::: ПРИВЕДЁННЫЙ ФРАГМЕНТ

Идет писательское собрание. На трибуне с пламенной речью — пожилая дама, известная общественница, автор книг о воспитании молодежи. Клеймит проклятое прошлое, ратует за перестройку. А между тем только что в печати опубликовано письмо ее сверстника, прекрасного писателя Юрия Домбровского, в котором он рассказывает, как эта дама во время оно объявила его антисоветским человеком и помогла засадить в ГУЛАГ. Домбровского давно нет в живых, а она — не опровергла, не покаялась, как ни в чем не бывало шествует по жизни.
Разворачиваю свежий номер журнала «Новый мир». Читаю подборку стихов незаслуженно забытого поэта (талантливо!), а на душе кошки скребут: из лубянских архивов знаю, что он заложил целую плеяду таких же, как он, да и более талантливых, например Даниила Андреева[195] — поэта-философа, сына известного русского классика. Надо ли теперь сообщать об этом читателю? Может, лучше узнать даровитого поэта, чем еще одного стукача?

::::::

**ЗАДАНИЯ**.
[A] Какой журнал разворачивают во втором абзаце фрагмента?
[B] Выведите дословно часть фрагмента от слов «Разворачиваю свежий номер» до слов «еще одного стукача?».

::: ИСХОДНЫЙ МАТЕРИАЛ

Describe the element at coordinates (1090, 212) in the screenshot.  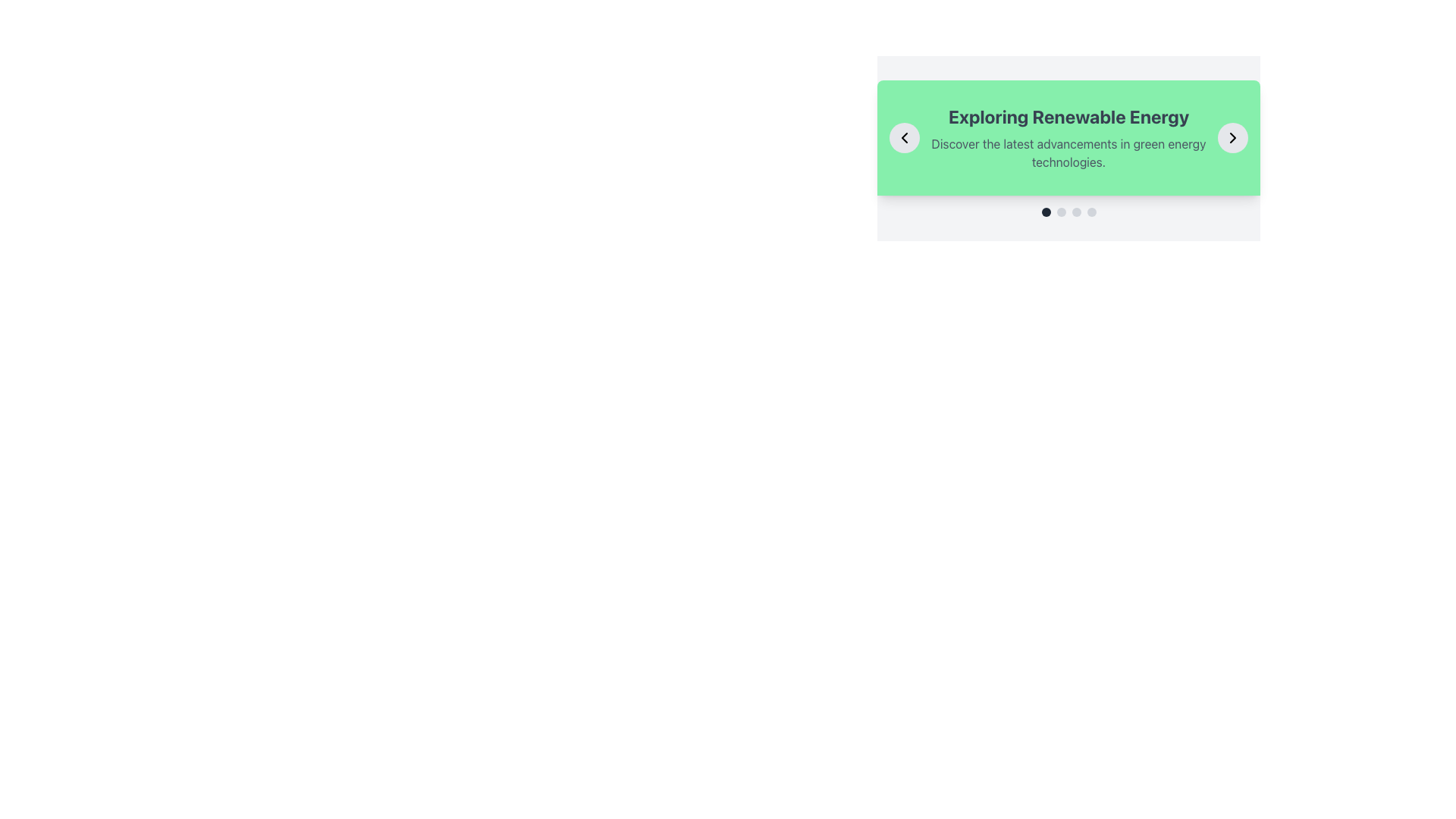
I see `the fourth navigation indicator dot located just below the central green banner on the interface, which serves as a navigation control for the slides or sections in the banner` at that location.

::::::

**ОТВЕТЫ К УПРАЖНЕНИЮ**.
[A] «Новый мир».

[B]
Разворачиваю свежий номер журнала «Новый мир». Читаю подборку стихов незаслуженно забытого поэта (талантливо!), а на душе кошки скребут: из лубянских архивов знаю, что он заложил целую плеяду таких же, как он, да и более талантливых, например Даниила Андреева[195] — поэта-философа, сына известного русского классика. Надо ли теперь сообщать об этом читателю? Может, лучше узнать даровитого поэта, чем еще одного стукача?